La répartition nationale des migrants est la suivante : les Tunisiens représentent 22 %, les Erythréens 18 %, les Nigérians 7 %, les Ivoiriens et les Soudanais 5 %, les Pakistanais, Algériens et Guinéens 4 % et enfin les Maliens et les Irakiens respectivement 3 %.
L'office international de migration (OIM) a comptabilisé 700 000 migrants, dont 400 000 femmes dans le pays, mais ce chiffre est sans doute sous-évalué. Nombreux sont ceux qui sont détenus dans des camps dans des conditions souvent inhumaines, victimes de pratiques qui s'apparentent à de l'esclavage. S'y ajoutent les réfugiés, que le HCR évalue à 48 000.
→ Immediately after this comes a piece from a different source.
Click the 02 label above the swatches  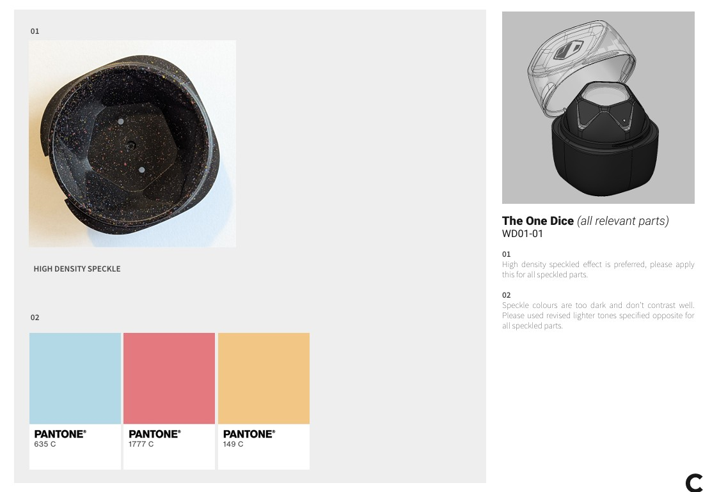pyautogui.click(x=35, y=318)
Pour agir face au trafic d'êtres humains, la France a pris l'initiative avec les Pays-Bas, le Royaume-Uni, l'Allemagne et les États-Unis, en accord avec le gouvernement de Tripoli, de soumettre au Conseil de sécurité des Nations unies une liste de noms de trafiquants en vue de l'adoption de sanctions.
Je rappelle également les autres initiatives prises par la France : le sommet de Paris en juillet et celui d'Abidjan en novembre, ainsi que la création d'une task force entre l'Union africaine (UA), les Nations unies et l'Union européenne.
- deuxième sujet de préoccupation, naturellement, la menace terroriste. Deux groupes sont présents dans le pays : AQMI et Daesh. AQMI est présent en Libye depuis 2013, notamment dans la région d'Oubari. AQMI a développé une stratégie d'alliance avec les tribus et groupes locaux et mené des prises d'otages dans le secteur des champs pétroliers où se trouvent des compagnies étrangères. Toutefois, cette organisation a subi des revers importants, et notamment l'élimination de Mokhtar Belmokhtar en novembre 2016. Plus récemment, des frappes américaines ont eu lieu en mars dernier. Ces revers ont eu un impact significatif sur l'activité de cette organisation.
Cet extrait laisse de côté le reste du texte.